Claims regarding Marie Laveau's alleged powers persist. She represented herself
as a seer and used fortune-telling techniques such as palmistry (Gandolfo 1992,
26). There is no evidence that Marie's clairvoyant abilities were any more successful
than those of any other fortuneteller. We know that people attest to the accuracy
of a reading because they do not understand the clever techniques involved,
like "cold reading." So called because it is accomplished without any foreknowledge,
this is an artful method of fishing for information from the sitter while convincing
him or her that it comes from a mystical source (Hyman 1977).

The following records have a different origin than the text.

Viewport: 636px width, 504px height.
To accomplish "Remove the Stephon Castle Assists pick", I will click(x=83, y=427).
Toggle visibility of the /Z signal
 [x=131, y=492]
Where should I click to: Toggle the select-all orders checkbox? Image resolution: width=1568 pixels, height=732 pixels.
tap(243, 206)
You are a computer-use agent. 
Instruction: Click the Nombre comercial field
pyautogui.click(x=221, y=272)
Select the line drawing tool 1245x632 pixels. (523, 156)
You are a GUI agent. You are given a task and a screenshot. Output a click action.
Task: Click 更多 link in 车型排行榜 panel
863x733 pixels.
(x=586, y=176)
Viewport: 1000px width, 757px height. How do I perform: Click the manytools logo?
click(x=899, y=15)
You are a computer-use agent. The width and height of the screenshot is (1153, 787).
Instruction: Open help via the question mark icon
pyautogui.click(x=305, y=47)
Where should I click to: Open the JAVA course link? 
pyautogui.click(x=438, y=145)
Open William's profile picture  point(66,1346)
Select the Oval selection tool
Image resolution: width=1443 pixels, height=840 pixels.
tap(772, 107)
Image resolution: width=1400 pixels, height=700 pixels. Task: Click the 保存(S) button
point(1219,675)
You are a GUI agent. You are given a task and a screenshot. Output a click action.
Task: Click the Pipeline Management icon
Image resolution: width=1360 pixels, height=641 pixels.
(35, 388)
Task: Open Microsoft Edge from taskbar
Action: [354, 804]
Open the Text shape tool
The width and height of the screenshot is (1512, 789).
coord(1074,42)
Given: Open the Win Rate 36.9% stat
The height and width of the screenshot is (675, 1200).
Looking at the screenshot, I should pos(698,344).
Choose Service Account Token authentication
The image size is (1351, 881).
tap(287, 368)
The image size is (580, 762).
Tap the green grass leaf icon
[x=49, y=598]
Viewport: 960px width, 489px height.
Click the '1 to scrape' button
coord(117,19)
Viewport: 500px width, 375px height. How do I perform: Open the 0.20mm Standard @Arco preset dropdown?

Actually, many of Marie's readings may not have been so "cold" after all. Far
from lacking prior information about her clients, she reputedly used her position
as a hairdresser for gossip collecting, discovering "that her women clients
would talk to her about anything and everything and would divulge some of their
most personal secrets to her" (Gandolfo 1992, 12). She also reputedly "developed
a chain of household informants in most of the prominent homes" (Antippas 1988,
16).
Doubtless such intelligence gathering would be helpful to a fortune-telling
enterprise (just as "mediumistic espionage" was utilized by later spiritualists
[Keene 1976, 27]). It could also be beneficial to a business of dispensing charms,
like Marie's:
Most of her work for the ladies involved love predicaments. Marie knew the
personal secrets of judges, priests, lawyers, doctors, ship captains, architects,
military officers, politicians, and most of New Orleans's other leading citizens.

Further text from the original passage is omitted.